Cientistas estimam as emissões de gases do efeito estufa do Brasil
Reduzir a emissão de gases do efeito estufa (GEE) para a atmosfera e realizar inventários periódicos sobre o assunto, foi o que definiu a Convenção Quadro das Nações Unidas sobre Mudanças Climáticas, realizada no Rio de Janeiro, em 1992. Nesse contexto, o Brasil efetuou os cálculos de emissão de GEE e os publicou, em 2004, como a primeira Comunicação Nacional do País. No entanto, os únicos dados oficiais existentes na época, referiam-se ao período 1990-1994. Neste documento foi relatado que o país é um dos maiores emissores de GEE do mundo e isto ocorre, em grande parte, por causa do desmatamento, principalmente do bioma Amazônia, para dar lugar à agricultura e pecuária.

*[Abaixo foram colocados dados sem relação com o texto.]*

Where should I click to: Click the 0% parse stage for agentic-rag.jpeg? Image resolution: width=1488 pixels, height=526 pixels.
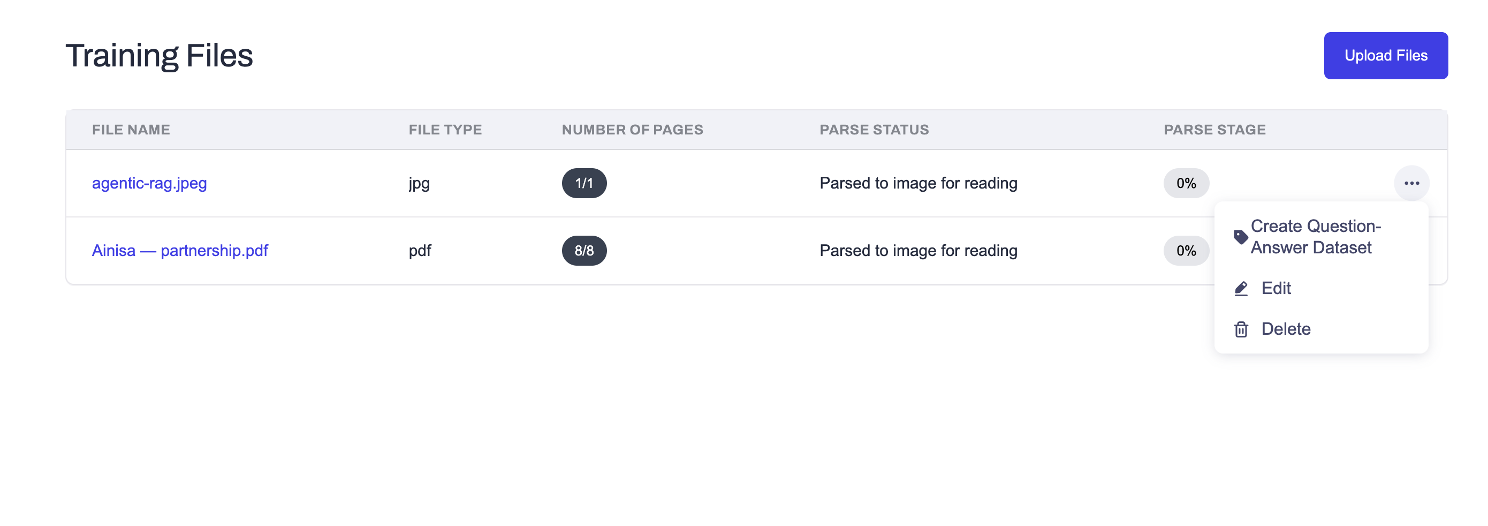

Preocupados com essa questão e por acreditarem que esse único inventário está desatualizado, cientistas do Centro de Energia Nuclear na Agricultura (CENA) e Escola Superior de Agricultura “Luiz de Queiroz” (USP/ESALQ), liderados por Carlos Clemente Cerri, acabaram de publicar no volume 66, número 6, da revista científica da USP, Scientia Agrícola, a revisão intitulada “Emissões de gases do efeito estufa do Brasil: Importância da agricultura e pastagem“. Os dados apresentados no artigo tem despertado grande interesse em setores acadêmicos, produtivos e governamentais.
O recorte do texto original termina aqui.